Pollutants that result from farming and ranching include sediment, nutrients, pathogens, pesticides, metals and salts. Using management practices that are adapted to local conditions can minimize impacts from agricultural activities on surface water and ground water. Many practices designed to reduce pollution also increase productivity and save farmers and ranchers money in the long run. . . . Farmers apply nutrients such as phosphorus, nitrogen and potassium in the form of chemical fertilizers, manure and sludge. When these sources exceed plant needs, or are applied at the wrong time, nutrients can wash into aquatic ecosystems. There they can cause algae blooms, which can ruin swimming and boating opportunities, create foul taste and odor in drinking water, and kill fish by removing oxygen from the water. High concentrations of nitrate in drinking water can cause methemoglobinemia, a potentially fatal disease in infants, also known as blue baby syndrome. To combat nutrient losses, farmers can implement nutrient management plans that help maintain high yields and save money on fertilizers.

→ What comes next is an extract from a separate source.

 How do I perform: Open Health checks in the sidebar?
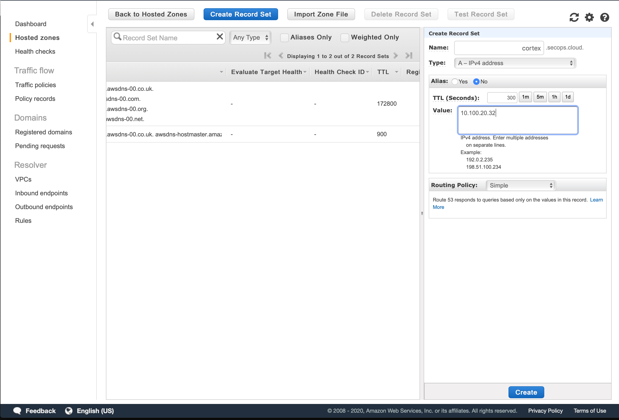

The farmers, by and large, aren't breaking the law. The Clean Water Act and the regulations promulgated under it, contain broad exemptions for agricultural operations. The main federal environmental regulations governing pesticides and fertilizers are those under food quality regulations designed to protected harvested fruits and vegetables from posing harm to people who eat them.
Current regulations aren't designed to meaningfully protect farm workers or the environment. For example, from a food safety perspective, excessive pesticide or fertilizer application that is later washed away in runoff doesn't matter at all, while failure to protect food from pests could be a concern, so there is a regulatory bias in that encouraged sending agricultural chemicals into runoff.
The main reason that farmers were exempted from most provisions of the Clean Water Act was out of a concern that it would mostly impact small businesses that would lack the economic resources to comply. A related reason was that in the late 1970s, the options for reducing pollution from agriculture were less understood than the options for reducing pollution from industry and power plants.
The world has changed in thirty years. The vast majority of farm production comes from very large operations which are capable of implementing suitably crafted environmental regulations without going bankrupt. And, as the article above notes, there are now well understood ways to reduce agricultural pollution that actually reduce a farmer's expenses.
Rising oil prices tend to increase the prices of fertilizer and pesticides, many of which either have petroleum as a component in their production, or are energy intensive to produce, transport and apply. Environmental concerns are just one more part of a chorus of concerns about the prevailing practices in conventional American agriculture (mostly not shared by organic agriculture).
While I am not convinced that organic agriculture provides health benefits to food consumers that are very significant, it is becoming increasingly clear that the time has come for a widespread shift towards organic agricultural practices (even if not with the same rigor), for both economic and environmental reasons.
This should probably come, in part, through federal environmental regulation of agriculture, a change which would probably pose the least compliance burden not necessary to achieve environmental goals, if it was offered as a single, industry specific environmental law, rather than as piecement amendments and regulatory changes in a variety of existing environmental laws and regulations that contain exemptions for agriculture now.